● **What is required**
Decide whether each of the following statements agrees with the passage on angiogenic factors in Bev-resistant glioma, answering yes or no and quoting the deciding words of the passage. 1. Expression levels of ANGPT1 and FGF2 evaluated by immunohistochemistry stay stable in tumors resistant to Bev therapy. 2. Clinical results of TMZ and Bev combination therapy for glioma matched the promise of the preclinical studies. 3. The TME becomes hypoxic in the effective Bev stage.
[[ Excerpted text open ]]
Preclinical studies of TMZ and Bev combination therapy for glioma demonstrated anti-tumor activity through inhibition of angiogenesis [25, 26]; however, clinical results were disappointing. Adaptation of the TME that leads to activation of redundant angiogenesis pathways is one mechanism that can lead to acquired resistance to anti-angiogenic therapies that target VEGF and its receptors [27]. Changes in angiogenic factors and cytokines have been described in patients treated with anti-angiogenic agents that target VEGF and tyrosine kinase [17, 28, 29]; however, few studies have analyzed paired samples from the same patients who underwent surgical resection during both naive and Bev-resistance stages [8, 9, 21]. In addition, it should be unique that we focused on expression of angiogenic factors other than VEGF as a salvage angiogenesis pathway in tumor vessel including vascular endothelial cell.
Clinical trials of VEGF-targeted therapy for GBM have shown upregulated serum levels of ANGPT2, EphA2, and FGF2 in the refractory period [17, 20, 28], while changes in the expression level of PLGF were controversial [8, 10, 21, 29]. Here, we report that expressions of ANGPT2, EphA2, and PLGF are upregulated in tumors resistant to Bev therapy, while expression levels of ANGPT1 and FGF2 evaluated by immunohistochemistry remain stable (Fig. 2A, B). We previously showed that the TME becomes normoxic in the effective Bev stage and hypoxic in the refractory Bev stage, regardless of VEGF suppression [5]. This raises the question of whether changes in tumor oxygenation during VEGF-targeting therapy affect alternative angiogenesis pathways. The present study demonstrates changes in expression levels of angiogenic factors in heterogeneous TME during Bev therapy (Fig. 5).
[[ Excerpted text closed ]]
[[ Data section open ]]
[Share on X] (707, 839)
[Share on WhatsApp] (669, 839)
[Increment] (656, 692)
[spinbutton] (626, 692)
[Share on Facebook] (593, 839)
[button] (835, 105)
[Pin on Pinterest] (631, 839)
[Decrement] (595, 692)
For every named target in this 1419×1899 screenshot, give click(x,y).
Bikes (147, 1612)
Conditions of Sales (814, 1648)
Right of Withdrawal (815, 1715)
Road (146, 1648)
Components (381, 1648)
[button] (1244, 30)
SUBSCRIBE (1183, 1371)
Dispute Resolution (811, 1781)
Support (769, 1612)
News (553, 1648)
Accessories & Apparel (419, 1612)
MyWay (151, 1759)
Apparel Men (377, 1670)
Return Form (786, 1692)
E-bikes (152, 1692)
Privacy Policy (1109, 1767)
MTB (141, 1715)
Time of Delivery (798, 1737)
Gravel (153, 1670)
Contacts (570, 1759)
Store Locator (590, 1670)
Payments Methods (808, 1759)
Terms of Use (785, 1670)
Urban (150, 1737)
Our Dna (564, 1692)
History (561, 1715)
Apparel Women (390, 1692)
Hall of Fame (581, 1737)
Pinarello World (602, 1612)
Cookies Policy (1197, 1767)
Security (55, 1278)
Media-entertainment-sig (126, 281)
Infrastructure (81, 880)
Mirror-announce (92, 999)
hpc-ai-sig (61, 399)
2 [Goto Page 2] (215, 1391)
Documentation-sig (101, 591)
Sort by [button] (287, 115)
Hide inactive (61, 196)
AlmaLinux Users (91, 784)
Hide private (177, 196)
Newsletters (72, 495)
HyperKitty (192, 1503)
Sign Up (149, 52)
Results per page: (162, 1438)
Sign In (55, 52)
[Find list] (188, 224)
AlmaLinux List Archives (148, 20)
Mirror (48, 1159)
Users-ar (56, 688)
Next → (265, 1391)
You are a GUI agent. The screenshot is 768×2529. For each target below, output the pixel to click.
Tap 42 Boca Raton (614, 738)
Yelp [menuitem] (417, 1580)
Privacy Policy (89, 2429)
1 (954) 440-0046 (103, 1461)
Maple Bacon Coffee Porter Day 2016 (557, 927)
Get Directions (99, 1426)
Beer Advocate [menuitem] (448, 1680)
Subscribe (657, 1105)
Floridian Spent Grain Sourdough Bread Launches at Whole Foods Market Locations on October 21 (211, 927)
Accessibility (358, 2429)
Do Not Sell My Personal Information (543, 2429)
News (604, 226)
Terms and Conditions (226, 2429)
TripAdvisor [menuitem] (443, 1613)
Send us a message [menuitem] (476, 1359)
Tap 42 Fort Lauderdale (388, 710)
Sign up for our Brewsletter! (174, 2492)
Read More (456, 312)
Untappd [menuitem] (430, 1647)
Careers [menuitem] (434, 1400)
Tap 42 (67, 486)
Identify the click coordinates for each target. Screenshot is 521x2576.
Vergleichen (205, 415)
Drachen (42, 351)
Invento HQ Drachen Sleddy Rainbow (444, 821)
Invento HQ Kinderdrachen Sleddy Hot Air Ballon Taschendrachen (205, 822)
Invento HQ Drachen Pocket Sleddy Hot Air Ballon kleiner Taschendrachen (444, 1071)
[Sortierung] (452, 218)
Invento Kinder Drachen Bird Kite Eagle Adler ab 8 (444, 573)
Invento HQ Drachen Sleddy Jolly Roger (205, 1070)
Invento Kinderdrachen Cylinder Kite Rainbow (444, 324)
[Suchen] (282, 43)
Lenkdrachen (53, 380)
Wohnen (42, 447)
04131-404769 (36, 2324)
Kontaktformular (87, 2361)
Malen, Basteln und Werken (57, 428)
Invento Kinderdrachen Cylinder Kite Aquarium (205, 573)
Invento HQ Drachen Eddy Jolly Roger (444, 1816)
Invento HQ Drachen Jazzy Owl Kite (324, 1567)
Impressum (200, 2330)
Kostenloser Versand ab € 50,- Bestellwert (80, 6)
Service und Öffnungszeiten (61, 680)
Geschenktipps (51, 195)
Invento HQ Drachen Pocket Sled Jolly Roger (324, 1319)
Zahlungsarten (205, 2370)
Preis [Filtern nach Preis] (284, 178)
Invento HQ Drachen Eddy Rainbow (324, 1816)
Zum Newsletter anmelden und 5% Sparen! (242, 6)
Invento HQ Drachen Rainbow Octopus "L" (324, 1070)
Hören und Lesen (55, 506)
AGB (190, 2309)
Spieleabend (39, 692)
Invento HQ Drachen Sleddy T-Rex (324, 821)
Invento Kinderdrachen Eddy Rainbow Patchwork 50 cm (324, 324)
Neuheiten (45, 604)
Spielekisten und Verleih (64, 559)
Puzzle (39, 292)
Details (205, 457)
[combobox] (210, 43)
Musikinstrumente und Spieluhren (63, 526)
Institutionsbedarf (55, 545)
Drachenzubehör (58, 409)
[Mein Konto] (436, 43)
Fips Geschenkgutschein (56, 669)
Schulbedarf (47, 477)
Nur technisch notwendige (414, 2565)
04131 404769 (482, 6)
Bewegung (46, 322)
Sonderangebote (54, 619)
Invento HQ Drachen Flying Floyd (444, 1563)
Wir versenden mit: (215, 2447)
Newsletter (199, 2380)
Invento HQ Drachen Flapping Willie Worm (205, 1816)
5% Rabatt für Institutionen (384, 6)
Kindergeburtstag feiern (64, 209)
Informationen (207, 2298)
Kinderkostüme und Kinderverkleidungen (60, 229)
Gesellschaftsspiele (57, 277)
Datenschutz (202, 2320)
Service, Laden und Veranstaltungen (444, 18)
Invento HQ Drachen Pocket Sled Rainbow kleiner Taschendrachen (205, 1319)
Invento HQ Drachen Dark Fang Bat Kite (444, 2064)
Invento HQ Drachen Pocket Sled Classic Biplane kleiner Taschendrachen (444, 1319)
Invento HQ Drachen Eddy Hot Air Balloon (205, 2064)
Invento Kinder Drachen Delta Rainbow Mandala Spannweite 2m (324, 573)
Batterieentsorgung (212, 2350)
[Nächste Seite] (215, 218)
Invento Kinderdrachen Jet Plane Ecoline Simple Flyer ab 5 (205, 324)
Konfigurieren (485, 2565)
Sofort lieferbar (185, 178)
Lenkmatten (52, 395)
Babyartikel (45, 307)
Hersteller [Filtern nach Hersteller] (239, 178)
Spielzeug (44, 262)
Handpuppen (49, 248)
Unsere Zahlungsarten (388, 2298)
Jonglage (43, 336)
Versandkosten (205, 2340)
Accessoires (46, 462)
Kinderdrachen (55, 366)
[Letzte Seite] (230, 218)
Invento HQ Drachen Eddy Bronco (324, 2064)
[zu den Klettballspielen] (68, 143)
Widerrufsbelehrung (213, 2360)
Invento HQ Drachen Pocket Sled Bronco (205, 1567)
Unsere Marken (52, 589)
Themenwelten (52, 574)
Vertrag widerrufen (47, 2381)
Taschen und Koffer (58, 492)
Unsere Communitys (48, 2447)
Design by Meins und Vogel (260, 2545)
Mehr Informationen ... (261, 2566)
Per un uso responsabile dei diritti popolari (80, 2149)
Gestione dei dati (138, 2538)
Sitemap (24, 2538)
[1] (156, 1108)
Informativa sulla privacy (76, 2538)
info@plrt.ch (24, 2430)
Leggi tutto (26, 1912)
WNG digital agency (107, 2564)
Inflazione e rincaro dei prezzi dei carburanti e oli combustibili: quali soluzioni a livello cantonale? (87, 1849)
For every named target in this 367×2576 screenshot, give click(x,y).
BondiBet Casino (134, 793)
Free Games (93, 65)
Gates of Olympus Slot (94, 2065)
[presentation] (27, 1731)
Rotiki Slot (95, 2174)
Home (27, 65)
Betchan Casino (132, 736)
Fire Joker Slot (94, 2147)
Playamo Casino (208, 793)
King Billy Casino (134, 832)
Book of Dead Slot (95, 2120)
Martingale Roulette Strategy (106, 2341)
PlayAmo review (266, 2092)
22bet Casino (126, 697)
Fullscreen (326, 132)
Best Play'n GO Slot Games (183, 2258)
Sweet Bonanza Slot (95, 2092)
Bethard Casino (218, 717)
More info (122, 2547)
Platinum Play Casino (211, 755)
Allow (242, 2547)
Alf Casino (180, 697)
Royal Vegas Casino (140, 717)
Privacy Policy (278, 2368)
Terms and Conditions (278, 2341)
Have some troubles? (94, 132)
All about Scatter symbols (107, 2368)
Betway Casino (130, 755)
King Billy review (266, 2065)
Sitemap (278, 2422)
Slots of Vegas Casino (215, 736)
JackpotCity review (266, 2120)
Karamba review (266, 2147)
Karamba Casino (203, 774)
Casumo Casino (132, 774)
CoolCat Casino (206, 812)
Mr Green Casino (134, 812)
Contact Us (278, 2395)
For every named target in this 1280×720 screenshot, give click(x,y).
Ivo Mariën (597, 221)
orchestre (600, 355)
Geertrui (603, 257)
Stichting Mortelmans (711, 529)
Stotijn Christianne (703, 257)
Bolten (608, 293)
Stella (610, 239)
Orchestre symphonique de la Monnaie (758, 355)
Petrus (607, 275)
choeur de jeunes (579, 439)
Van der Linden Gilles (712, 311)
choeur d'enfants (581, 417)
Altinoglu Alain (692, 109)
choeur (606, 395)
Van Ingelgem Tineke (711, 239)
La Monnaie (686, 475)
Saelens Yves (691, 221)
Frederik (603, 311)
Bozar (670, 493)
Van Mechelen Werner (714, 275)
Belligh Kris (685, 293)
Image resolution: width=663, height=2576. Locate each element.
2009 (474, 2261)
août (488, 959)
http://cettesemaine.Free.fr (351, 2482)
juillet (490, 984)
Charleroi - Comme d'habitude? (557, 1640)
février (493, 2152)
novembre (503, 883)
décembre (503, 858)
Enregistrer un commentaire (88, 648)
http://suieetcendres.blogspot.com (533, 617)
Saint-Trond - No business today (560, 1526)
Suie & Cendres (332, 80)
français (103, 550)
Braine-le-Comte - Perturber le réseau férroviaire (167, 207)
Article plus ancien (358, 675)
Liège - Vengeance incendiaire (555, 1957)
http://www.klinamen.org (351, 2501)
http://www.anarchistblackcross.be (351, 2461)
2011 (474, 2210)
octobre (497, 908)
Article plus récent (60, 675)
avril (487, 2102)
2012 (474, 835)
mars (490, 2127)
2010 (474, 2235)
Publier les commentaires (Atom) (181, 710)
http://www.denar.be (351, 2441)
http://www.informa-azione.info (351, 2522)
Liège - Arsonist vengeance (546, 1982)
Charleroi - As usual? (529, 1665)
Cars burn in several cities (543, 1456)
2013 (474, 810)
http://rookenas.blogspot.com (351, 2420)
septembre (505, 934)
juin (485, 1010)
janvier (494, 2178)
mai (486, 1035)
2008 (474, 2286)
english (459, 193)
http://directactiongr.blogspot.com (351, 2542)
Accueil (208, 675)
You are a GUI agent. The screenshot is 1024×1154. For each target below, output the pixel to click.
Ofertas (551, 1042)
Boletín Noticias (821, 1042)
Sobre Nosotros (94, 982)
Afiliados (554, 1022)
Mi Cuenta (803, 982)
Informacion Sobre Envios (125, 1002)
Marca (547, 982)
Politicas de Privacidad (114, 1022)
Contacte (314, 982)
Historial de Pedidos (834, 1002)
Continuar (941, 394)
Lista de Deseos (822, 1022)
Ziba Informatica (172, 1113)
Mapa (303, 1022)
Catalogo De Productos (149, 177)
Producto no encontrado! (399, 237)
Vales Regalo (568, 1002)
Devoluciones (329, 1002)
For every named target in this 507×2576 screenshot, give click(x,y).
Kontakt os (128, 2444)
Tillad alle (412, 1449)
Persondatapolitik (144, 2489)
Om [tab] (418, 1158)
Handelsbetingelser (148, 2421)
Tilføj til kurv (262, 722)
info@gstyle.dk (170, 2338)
[[ Data section closed ]]
● **Answer**
1. Yes: "while expression levels of ANGPT1 and FGF2 evaluated by immunohistochemistry remain stable"
2. No: "however, clinical results were disappointing"
3. No: "the TME becomes normoxic in the effective Bev stage and hypoxic in the refractory Bev stage"